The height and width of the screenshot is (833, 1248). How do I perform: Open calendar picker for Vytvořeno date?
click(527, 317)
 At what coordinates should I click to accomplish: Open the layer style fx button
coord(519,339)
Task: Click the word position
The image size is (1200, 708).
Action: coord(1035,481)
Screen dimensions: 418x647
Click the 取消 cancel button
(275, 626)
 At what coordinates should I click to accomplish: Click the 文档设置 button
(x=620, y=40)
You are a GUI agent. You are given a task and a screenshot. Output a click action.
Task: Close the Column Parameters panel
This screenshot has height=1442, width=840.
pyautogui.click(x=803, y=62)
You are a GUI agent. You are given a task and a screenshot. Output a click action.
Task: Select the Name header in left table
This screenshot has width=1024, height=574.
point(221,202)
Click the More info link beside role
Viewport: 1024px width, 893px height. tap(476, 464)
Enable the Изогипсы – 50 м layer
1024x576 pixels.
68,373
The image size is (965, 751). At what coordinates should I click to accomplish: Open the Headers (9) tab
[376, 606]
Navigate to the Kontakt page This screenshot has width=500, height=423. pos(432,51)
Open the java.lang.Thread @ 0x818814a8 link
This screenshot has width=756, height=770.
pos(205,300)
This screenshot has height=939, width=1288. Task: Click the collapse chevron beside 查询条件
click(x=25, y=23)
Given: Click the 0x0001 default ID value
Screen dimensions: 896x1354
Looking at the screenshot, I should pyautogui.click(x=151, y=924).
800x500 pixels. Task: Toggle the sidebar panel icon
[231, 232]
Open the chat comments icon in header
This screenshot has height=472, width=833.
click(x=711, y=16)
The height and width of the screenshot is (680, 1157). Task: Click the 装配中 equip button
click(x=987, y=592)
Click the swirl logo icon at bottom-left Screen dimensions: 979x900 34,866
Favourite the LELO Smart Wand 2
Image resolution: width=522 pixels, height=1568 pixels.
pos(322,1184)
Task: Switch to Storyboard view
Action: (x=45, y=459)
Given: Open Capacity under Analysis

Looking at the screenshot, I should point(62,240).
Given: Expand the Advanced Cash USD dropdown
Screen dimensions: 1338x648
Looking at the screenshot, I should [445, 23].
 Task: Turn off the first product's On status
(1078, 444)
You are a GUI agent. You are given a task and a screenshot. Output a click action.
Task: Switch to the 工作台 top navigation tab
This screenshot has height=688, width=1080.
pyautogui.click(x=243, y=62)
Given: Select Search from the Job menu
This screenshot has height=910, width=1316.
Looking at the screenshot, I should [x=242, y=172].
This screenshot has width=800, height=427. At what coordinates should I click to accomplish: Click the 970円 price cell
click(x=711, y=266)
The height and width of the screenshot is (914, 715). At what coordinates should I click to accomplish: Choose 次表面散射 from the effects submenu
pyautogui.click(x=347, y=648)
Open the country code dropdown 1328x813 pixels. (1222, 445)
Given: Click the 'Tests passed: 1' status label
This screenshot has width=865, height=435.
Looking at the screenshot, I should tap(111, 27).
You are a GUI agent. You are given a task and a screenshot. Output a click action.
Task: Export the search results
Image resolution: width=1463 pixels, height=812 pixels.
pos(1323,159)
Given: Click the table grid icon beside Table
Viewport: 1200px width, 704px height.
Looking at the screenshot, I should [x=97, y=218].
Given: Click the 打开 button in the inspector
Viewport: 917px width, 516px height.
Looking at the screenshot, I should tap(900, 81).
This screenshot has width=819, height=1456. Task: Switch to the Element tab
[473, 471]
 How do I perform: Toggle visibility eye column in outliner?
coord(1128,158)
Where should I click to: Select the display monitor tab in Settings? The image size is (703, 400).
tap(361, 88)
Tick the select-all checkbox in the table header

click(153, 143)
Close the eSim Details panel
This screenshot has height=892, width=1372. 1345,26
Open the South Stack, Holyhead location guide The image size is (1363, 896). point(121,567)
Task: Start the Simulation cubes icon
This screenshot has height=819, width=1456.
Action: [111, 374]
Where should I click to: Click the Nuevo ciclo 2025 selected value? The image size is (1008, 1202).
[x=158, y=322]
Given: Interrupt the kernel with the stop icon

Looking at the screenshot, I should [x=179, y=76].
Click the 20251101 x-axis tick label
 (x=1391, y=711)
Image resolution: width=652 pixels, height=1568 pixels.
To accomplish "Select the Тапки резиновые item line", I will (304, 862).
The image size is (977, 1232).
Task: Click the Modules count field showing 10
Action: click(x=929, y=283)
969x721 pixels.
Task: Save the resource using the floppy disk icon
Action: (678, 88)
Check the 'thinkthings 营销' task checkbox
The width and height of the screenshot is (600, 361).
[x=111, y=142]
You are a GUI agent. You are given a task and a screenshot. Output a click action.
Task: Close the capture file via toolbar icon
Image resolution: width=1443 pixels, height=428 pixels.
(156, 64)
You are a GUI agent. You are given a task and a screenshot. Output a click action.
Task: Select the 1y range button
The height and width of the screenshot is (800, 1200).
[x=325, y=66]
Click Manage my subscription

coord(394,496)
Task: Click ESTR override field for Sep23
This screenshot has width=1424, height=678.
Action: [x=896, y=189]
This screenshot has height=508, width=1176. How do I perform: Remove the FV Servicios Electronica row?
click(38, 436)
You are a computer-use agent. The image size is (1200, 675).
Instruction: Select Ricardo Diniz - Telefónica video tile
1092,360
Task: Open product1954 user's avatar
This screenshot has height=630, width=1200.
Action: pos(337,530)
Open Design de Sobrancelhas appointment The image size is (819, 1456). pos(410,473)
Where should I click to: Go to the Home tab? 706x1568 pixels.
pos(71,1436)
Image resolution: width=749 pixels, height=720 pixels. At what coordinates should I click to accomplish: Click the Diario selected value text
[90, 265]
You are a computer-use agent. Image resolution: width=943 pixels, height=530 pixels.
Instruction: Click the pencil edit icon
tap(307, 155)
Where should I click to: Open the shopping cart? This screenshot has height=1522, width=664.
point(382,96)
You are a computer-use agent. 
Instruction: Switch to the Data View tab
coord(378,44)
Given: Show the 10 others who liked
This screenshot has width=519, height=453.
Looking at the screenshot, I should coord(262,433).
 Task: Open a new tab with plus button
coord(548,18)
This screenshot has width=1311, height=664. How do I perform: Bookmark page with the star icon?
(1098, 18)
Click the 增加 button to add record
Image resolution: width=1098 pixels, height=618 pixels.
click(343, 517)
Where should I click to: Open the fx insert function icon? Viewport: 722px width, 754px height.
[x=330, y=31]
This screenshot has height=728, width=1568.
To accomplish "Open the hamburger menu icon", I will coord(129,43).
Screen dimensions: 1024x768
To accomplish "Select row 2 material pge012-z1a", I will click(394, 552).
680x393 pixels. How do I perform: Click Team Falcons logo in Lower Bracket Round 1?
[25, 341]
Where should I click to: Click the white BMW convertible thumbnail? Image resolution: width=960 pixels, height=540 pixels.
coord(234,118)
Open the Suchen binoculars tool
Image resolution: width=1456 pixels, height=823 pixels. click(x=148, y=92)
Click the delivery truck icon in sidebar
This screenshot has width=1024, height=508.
★ ★ ★ ★ ★
The problem: Return the lines of the material from the line containing "How do I perform: Toggle" through the line containing "This screenshot has height=892, width=1372.", inclusive, copied without any changes.

Result below:
 How do I perform: Toggle visibility eye column in outliner?
coord(1128,158)
Where should I click to: Select the display monitor tab in Settings? The image size is (703, 400).
tap(361, 88)
Tick the select-all checkbox in the table header

click(153, 143)
Close the eSim Details panel
This screenshot has height=892, width=1372. 1345,26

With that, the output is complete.